- _What you should do_: Nothing in the data should be altered when it is repeated in full.

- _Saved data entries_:

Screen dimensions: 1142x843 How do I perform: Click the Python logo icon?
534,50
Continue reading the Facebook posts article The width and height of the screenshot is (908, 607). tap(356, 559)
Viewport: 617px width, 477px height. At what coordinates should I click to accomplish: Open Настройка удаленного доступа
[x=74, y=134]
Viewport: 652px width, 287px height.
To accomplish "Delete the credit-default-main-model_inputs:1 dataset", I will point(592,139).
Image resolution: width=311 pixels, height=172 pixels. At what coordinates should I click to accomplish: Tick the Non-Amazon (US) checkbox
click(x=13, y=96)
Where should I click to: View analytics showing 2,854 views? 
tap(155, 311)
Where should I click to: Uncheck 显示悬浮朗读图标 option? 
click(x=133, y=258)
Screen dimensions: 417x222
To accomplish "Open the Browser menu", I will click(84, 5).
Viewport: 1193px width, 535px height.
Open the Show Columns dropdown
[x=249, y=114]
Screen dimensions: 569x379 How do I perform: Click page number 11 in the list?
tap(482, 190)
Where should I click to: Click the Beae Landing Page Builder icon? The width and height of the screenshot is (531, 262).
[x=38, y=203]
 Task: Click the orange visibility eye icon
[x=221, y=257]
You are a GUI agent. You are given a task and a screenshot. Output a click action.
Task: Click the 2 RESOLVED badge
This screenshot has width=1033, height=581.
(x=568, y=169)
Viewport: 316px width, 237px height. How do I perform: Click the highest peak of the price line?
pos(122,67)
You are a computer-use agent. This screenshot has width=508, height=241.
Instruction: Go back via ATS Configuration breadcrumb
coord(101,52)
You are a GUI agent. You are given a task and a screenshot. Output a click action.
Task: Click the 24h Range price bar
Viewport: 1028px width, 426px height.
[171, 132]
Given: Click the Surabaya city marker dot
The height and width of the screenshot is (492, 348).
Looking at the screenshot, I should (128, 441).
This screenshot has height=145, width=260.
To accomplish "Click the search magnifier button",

- _Output for this exercise_:
Screen dimensions: 1142x843 How do I perform: Click the Python logo icon?
534,50
Continue reading the Facebook posts article The width and height of the screenshot is (908, 607). tap(356, 559)
Viewport: 617px width, 477px height. At what coordinates should I click to accomplish: Open Настройка удаленного доступа
[x=74, y=134]
Viewport: 652px width, 287px height.
To accomplish "Delete the credit-default-main-model_inputs:1 dataset", I will point(592,139).
Image resolution: width=311 pixels, height=172 pixels. At what coordinates should I click to accomplish: Tick the Non-Amazon (US) checkbox
click(x=13, y=96)
Where should I click to: View analytics showing 2,854 views? 
tap(155, 311)
Where should I click to: Uncheck 显示悬浮朗读图标 option? 
click(x=133, y=258)
Screen dimensions: 417x222
To accomplish "Open the Browser menu", I will click(84, 5).
Viewport: 1193px width, 535px height.
Open the Show Columns dropdown
[x=249, y=114]
Screen dimensions: 569x379 How do I perform: Click page number 11 in the list?
tap(482, 190)
Where should I click to: Click the Beae Landing Page Builder icon? The width and height of the screenshot is (531, 262).
[x=38, y=203]
 Task: Click the orange visibility eye icon
[x=221, y=257]
You are a GUI agent. You are given a task and a screenshot. Output a click action.
Task: Click the 2 RESOLVED badge
This screenshot has width=1033, height=581.
(x=568, y=169)
Viewport: 316px width, 237px height. How do I perform: Click the highest peak of the price line?
pos(122,67)
You are a computer-use agent. This screenshot has width=508, height=241.
Instruction: Go back via ATS Configuration breadcrumb
coord(101,52)
You are a GUI agent. You are given a task and a screenshot. Output a click action.
Task: Click the 24h Range price bar
Viewport: 1028px width, 426px height.
[171, 132]
Given: Click the Surabaya city marker dot
The height and width of the screenshot is (492, 348).
Looking at the screenshot, I should (128, 441).
This screenshot has height=145, width=260.
To accomplish "Click the search magnifier button",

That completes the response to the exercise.